Orgelsanierung

Wertheim: Körperkraft und Konzentration beim Registereinbau gefragt

Am vergangenen Mittwoch wurden die Teile für das 32-Fuß-Register angeliefert und konnten am Donnerstag dank vieler Helfer montiert werden.

Von 
Heike Barowski
Lesedauer: 
Am Mittwoch wurden die 17 Teile für das 32-Fuß-Register angeliefert und über die schmale Treppe bereits auf die Empore getragen. © Kirchengemeinde

Wertheim. Da liegen sie nun, die zwölf Pfeifen des 32-Fuß-Registers. Schon beim Öffnen der schweren Kirchentür umfängt den Besucher ein leichter Duft nach frisch gesägtem Holz. Auf der Empore stapeln sich die insgesamt 17 Teile des Registers und verströmen diesen Geruch. Bereits am Tag zuvor waren diese Teile aus einer ungarischen Fabrik angeliefert und von Helfern die schmale Treppe hinauf zur Empore getragen worden.

Die echte Herausforderung in Sachen Platz sollte jedoch erst am Donnerstag anstehen. Denn das neue Register wird zwischen der Rückseite der Orgel und der Wand montiert – teilweise in acht Metern Höhe. Da ist eine Menge Köpfchen gefragt, welche Teile zuerst in die Höhe gehoben werden müssen. Die Besonderheit: Anders als üblich steht in Wertheim beim 32-Fuß-Register der tiefste Ton in der Mitte, damit die große Pfeife von der Orgel verdeckt wird.

Einige der Pfeifen haben eine stattliche Länge. Eine Seite ist weiß lackiert, damit das Sonnenlicht reflektiert und sich das Holz nicht erwärmt. © Heike Barowski

Doch Orgelbauerinnen Marta Kogut, Eva Maria Fritz und der angehende Orgelbaumeister Max Benzing von der Firma Mühleisen aus Leonberg verfügen über einen enormen Erfahrungsschatz und können alle Einsatzkräfte exakt dirigieren.

Von der Empore muss jedes Teil des Registers an der rechten Seite der Orgel durch eine schmale Öffnung hinaufgehoben werden, um dann an vorgesehener Stelle befestigt werden zu können. Ein extra angebrachter Flaschenzug erleichtert zwar die Arbeit, eine Menge Kraft ist dennoch erforderlich, schließlich bringen einige Teile 200 Kilogramm auf die Waage.

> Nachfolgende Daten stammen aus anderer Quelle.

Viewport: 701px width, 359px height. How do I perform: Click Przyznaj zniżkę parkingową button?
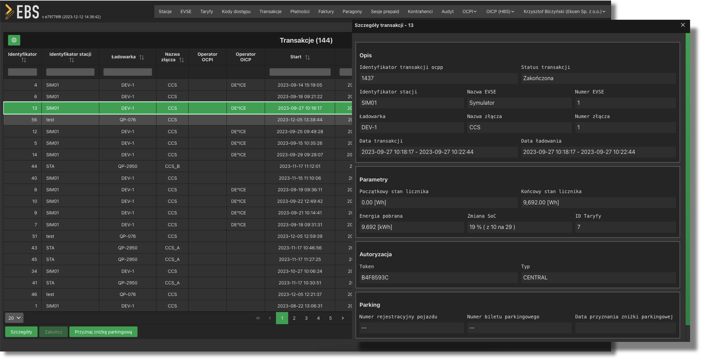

Ein Blick hinter die Orgel zeigt, wie viel Elektronik verbaut werden muss und vor allem wie wenig Platz ist. © Heike Barowski

Unter den Helfern ist viel Wertheimer Prominenz, wie der Leiter der Musikschule Stefan Blido, der frühere Reporter Peter Riffenach und der Urpharer Wolfram Spott. Ganz oben auf dem Gerüst hinter der Orgel stehen der Bezirkskantor Carsten Klomp und seine Vorgängerin Katharina Wulzinger. Auch sie will sich dieses besondere Ereignis nicht entgehen lassen und fasst tatkräftig mit zu.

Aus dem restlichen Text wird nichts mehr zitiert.